Tuesday 7 July 2015

On Being A Bipolar Writer

Being an unmedicated, bipolar writer is interesting. I make the distinction between medicated and unmedicated because, for me, there has been a huge difference. When I was medicated, I stuck to a schedule. I could churn out 1000+ words without drawing breath. I instinctively knew where a story was going and I rarely stopped to think how I was wording sentences.

Being unmedicated, for me, has been a whole other kettle of fish. It's only been recently, within the past month, that I've actually managed to get back on any kind of track. I've been in a kind of limbo since the drugs cleared my system back in March, desperately trying to get my creative brain back on track.

And it's not been easy. Some days I've managed to write something. Others I've stared idly at the screen, wondering what to put down. None of it was helped by the muscle seizures caused by the medication withdrawal, ones which made it difficult (up until last week, anyway) for me to handwrite more than a few words. I enjoy sitting down with a notebook, pen, and tea and just scribbling ideas down on to paper, something that's a little more difficult when it comes to using a computer. Typing, or dictating, notes to my phone just doesn't have the same appeal as choosing a new notebook and pen.

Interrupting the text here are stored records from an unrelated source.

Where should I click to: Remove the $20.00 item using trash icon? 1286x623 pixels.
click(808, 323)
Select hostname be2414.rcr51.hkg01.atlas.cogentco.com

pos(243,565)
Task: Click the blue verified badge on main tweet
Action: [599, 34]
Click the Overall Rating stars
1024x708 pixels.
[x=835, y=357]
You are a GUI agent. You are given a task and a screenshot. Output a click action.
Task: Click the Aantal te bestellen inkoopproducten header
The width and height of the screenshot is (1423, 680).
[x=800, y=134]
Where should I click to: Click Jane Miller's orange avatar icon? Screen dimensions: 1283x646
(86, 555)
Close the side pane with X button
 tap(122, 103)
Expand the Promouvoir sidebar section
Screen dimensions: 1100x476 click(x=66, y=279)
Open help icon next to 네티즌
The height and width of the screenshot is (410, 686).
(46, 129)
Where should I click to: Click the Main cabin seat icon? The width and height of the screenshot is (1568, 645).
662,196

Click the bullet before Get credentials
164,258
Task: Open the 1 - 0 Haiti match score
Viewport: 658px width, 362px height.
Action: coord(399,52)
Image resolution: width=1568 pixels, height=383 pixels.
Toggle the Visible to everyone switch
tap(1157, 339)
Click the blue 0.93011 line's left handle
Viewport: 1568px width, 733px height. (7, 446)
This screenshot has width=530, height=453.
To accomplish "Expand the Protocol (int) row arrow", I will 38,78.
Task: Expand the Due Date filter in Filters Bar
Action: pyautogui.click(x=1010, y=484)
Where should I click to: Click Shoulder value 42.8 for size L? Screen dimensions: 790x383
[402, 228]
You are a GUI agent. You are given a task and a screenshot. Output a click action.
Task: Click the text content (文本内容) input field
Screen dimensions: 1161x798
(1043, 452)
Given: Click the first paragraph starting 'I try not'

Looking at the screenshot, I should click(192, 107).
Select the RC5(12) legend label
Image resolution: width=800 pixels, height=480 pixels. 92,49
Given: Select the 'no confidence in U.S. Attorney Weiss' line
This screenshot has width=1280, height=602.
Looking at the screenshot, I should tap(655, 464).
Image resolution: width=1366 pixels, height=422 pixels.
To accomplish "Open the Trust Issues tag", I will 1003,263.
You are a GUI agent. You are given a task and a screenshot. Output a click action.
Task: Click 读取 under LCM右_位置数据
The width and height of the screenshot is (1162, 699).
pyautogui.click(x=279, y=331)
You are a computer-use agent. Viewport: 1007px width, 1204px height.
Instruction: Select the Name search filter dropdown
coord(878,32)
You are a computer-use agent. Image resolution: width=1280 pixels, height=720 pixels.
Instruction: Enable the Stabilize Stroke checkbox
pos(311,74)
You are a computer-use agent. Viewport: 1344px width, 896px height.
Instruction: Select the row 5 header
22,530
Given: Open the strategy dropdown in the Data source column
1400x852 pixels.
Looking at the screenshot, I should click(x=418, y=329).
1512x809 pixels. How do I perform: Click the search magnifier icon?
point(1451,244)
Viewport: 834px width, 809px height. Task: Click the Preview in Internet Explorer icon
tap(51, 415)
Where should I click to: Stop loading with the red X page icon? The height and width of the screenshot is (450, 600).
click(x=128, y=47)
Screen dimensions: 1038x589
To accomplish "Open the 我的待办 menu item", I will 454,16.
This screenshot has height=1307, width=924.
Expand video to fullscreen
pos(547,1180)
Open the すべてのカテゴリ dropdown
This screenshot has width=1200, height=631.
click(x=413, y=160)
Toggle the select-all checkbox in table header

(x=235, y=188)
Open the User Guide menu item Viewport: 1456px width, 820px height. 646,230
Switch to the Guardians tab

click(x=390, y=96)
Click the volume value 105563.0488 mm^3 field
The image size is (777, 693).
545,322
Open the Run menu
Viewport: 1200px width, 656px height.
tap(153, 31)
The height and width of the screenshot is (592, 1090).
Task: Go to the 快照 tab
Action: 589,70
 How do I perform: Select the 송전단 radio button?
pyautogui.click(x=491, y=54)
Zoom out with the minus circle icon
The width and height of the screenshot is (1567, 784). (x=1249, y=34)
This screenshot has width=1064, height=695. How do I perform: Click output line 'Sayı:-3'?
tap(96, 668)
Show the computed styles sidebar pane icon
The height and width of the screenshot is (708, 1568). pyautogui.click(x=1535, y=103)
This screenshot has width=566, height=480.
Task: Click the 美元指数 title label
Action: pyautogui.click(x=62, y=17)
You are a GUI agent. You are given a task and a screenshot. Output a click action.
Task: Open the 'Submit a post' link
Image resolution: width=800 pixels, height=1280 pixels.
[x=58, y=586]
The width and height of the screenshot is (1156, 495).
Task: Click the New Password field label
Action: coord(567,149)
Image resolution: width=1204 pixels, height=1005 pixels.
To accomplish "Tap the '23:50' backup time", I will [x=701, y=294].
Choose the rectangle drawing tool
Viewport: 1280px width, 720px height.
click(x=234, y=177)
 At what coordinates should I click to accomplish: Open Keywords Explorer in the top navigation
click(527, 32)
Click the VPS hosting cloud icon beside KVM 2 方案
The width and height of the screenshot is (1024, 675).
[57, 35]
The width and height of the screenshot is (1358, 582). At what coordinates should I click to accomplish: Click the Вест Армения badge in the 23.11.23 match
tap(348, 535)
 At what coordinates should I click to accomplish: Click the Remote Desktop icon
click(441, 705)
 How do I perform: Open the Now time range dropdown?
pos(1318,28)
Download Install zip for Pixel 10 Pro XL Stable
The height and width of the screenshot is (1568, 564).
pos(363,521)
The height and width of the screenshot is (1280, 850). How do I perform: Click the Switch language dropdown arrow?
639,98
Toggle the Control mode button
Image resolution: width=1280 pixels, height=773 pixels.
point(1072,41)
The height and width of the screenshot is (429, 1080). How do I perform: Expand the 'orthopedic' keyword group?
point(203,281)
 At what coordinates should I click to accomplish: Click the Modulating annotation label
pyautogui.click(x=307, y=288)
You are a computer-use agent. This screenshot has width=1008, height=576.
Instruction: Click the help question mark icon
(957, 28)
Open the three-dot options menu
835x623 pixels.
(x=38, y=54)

In the past two weeks, I've cleared something like 10,000 words over several different projects. It's an achievement and something I'm extremely proud of. It's proof, to myself, that I can do this even if I'm struggling in other areas of my life. It's a spark of hope that life without medication can be somewhere within the realms of “normal”.

Writing without the meds is... interesting. I find myself analysing what I'm writing, far more than I did when I was medicated. I can spend a day hunting for a specific word or phrase to make a sentence sound right. Sometimes inspiration fails me completely, as it did for all of June. I knew what I wanted to write. I just found that I couldn't. Even now, as I'm facing some big changes in my life, I've managed to rediscover the joy and excitement of getting stuck into a good project. It's a feeling that's been missing for the past few months and I'm so glad it's back. I can't wait to see what the future holds.